Ketua DPRD Batam, Kamaluddin, mengapresiasi pelaksanaan May Day yang dinilai tidak hanya menjadi wadah menyampaikan aspirasi, tetapi juga mendorong gerakan kebersihan kota.
“Ini menunjukkan sinergi untuk bersama mewujudkan Batam yang maju, bersih, indah, dan nyaman untuk kita semua. Pekerja menyadari Batam adalah rumah yang harus dijaga bersama,” ujar Kamaluddin.
Ia juga menyampaikan terima kasih kepada para buruh yang menggelar aksi secara damai dan kreatif.
Dalam momentum tersebut, Konsulat Cabang Federasi Serikat Pekerja Metal Indonesia (KC FSPMI) Kota Batam-Kepri tetap menyuarakan sejumlah tuntutan kepada pemerintah. Di antaranya mendesak pengesahan Undang-Undang Ketenagakerjaan yang baru sesuai putusan Mahkamah Konstitusi, penghapusan sistem outsourcing, serta penolakan upah murah atau hostum.
Meski diwarnai penyampaian tuntutan, peringatan May Day di Batam berlangsung kondusif. Kegiatan ini justru memperlihatkan upaya memperkuat kolaborasi antara pemerintah dan pekerja, sekaligus menegaskan peran buruh dalam menjaga lingkungan dan mendukung pembangunan kota.

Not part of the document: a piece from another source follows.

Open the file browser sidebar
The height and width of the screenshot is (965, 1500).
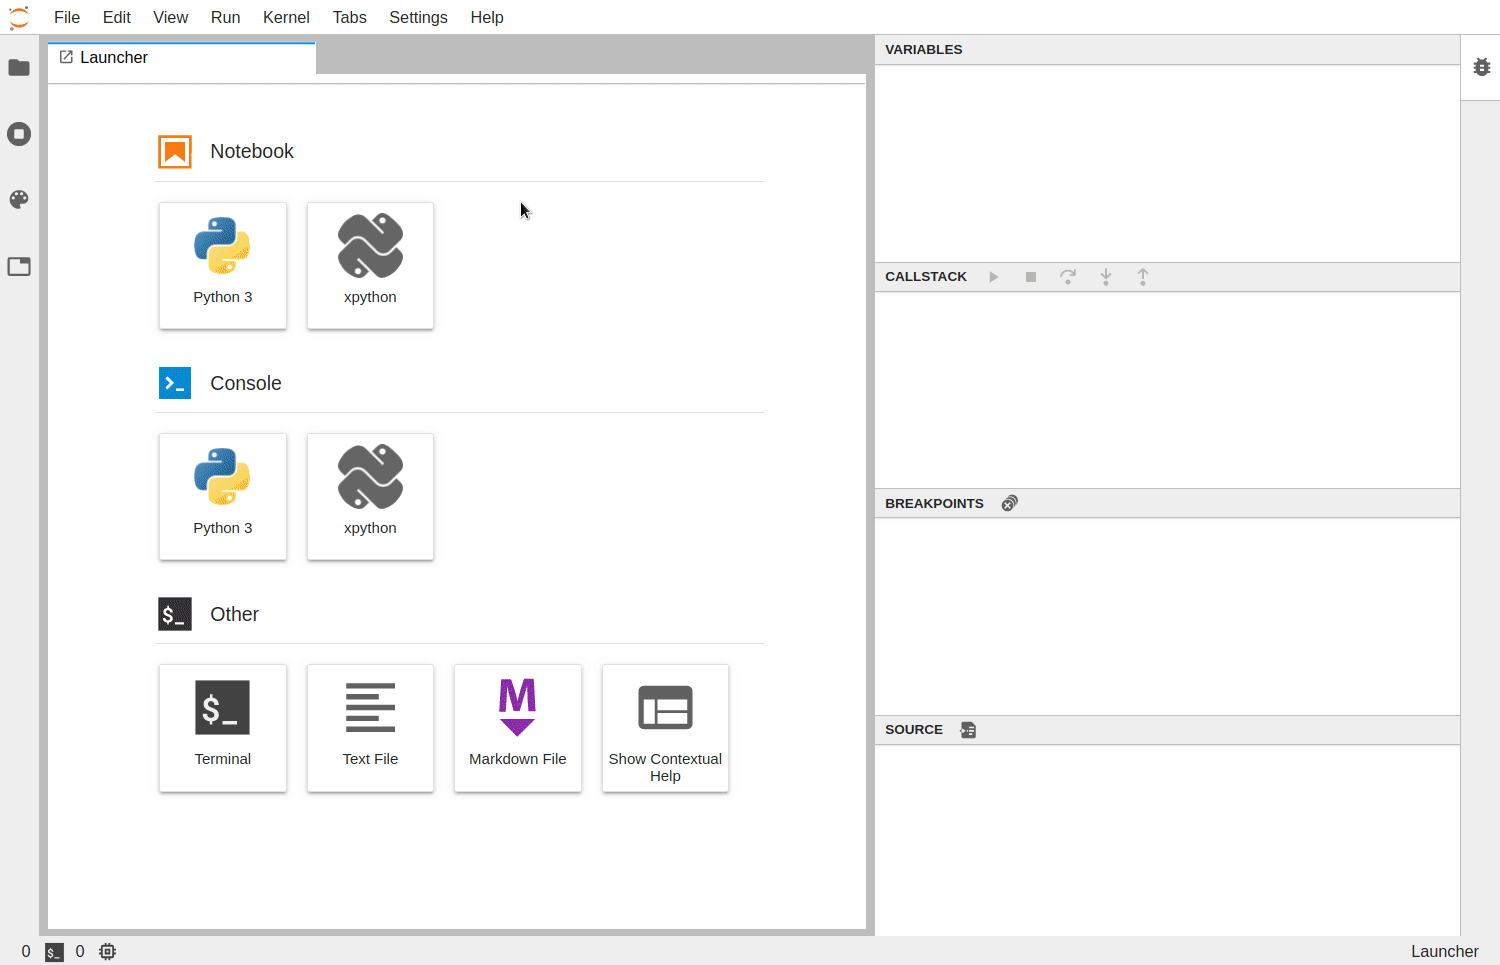pyautogui.click(x=19, y=67)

Sedangkan SPSI tidak lagi identik dengan demonstrasi di jalanan, Serikat Pekerja Seluruh Indonesia (SPSI) memilih mengisi momentum ini dengan aksi nyata berupa kegiatan bersih- bersih sampah liar lingkungan dari beberapa kecamatan yang ada di Kota Batam.
May Day 2026 di Batam pun menjadi cerminan bahwa perjuangan pekerja dapat berjalan beriringan dengan semangat kebersamaan dan kepedulian terhadap lingkungan.